§ **Task prompt**
In the data below, find every line with the word "checkbox" and copy it.

________________________

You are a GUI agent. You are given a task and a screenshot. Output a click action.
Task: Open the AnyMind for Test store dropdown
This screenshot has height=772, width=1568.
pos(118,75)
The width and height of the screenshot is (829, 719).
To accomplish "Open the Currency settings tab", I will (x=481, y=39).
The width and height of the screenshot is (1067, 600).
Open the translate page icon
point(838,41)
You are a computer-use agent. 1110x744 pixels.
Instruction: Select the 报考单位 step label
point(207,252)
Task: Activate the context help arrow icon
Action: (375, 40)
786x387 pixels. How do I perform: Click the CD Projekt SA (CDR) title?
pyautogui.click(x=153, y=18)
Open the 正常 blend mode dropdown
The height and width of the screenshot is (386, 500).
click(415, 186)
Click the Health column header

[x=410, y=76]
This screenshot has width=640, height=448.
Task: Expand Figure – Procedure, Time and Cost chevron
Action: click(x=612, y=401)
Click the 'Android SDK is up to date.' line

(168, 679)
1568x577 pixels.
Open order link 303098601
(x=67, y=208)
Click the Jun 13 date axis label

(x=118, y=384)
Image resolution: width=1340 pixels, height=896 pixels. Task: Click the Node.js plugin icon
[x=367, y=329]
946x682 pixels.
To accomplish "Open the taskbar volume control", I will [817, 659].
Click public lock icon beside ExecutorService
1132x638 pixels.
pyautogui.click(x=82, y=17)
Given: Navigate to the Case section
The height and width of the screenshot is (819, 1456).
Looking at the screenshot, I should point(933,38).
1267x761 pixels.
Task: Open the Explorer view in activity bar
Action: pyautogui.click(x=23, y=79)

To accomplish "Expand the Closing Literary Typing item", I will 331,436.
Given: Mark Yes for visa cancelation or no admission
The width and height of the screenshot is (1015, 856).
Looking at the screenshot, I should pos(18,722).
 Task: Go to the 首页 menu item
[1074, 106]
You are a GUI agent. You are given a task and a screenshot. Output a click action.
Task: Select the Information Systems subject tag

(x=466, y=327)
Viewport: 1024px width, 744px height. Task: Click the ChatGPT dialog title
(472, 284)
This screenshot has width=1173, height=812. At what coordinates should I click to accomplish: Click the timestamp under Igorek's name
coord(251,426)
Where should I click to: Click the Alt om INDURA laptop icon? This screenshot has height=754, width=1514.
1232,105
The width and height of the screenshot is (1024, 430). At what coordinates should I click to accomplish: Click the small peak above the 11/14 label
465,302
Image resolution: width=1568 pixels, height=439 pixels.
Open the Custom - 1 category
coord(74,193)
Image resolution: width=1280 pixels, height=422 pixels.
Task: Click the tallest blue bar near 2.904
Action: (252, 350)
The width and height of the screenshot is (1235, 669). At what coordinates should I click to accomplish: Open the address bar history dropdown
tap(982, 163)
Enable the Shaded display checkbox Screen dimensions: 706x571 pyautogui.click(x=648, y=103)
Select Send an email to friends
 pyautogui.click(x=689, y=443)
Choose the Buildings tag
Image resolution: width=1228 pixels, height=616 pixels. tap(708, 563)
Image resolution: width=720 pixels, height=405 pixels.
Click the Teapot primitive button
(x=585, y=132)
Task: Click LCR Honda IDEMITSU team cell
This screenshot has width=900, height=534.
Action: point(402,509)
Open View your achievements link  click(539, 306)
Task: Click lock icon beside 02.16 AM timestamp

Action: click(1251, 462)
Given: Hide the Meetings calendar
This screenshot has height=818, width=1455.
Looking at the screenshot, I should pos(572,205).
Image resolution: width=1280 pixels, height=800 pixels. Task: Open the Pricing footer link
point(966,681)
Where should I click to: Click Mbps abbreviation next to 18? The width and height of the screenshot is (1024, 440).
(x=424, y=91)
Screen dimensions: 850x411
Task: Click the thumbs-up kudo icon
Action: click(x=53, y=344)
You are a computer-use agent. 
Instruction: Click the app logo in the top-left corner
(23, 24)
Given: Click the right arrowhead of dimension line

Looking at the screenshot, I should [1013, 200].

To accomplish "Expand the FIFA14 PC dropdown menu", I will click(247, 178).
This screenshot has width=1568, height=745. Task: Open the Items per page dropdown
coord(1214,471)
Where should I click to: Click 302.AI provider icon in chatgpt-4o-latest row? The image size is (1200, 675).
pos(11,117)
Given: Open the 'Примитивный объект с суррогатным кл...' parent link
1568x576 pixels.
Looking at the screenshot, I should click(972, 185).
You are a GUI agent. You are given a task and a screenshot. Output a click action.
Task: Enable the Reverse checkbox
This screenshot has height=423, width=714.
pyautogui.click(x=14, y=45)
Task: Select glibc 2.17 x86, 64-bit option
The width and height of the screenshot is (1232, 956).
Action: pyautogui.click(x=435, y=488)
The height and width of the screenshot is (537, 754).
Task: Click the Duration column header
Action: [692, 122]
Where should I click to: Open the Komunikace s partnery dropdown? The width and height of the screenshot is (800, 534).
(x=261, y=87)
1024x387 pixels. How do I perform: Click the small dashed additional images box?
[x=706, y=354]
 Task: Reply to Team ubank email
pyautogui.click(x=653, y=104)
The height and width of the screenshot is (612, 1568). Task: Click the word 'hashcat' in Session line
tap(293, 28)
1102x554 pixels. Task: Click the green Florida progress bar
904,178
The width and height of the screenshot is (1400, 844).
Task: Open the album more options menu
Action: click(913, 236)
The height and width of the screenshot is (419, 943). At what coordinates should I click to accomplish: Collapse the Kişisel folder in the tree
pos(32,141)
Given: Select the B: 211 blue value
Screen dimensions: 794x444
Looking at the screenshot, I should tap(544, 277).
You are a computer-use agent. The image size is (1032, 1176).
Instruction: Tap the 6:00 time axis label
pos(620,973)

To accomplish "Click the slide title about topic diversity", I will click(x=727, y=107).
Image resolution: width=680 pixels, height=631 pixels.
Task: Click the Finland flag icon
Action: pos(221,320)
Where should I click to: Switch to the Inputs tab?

________________________

§ **Solution for this problem**
Enable the Shaded display checkbox Screen dimensions: 706x571 pyautogui.click(x=648, y=103)
Task: Enable the Reverse checkbox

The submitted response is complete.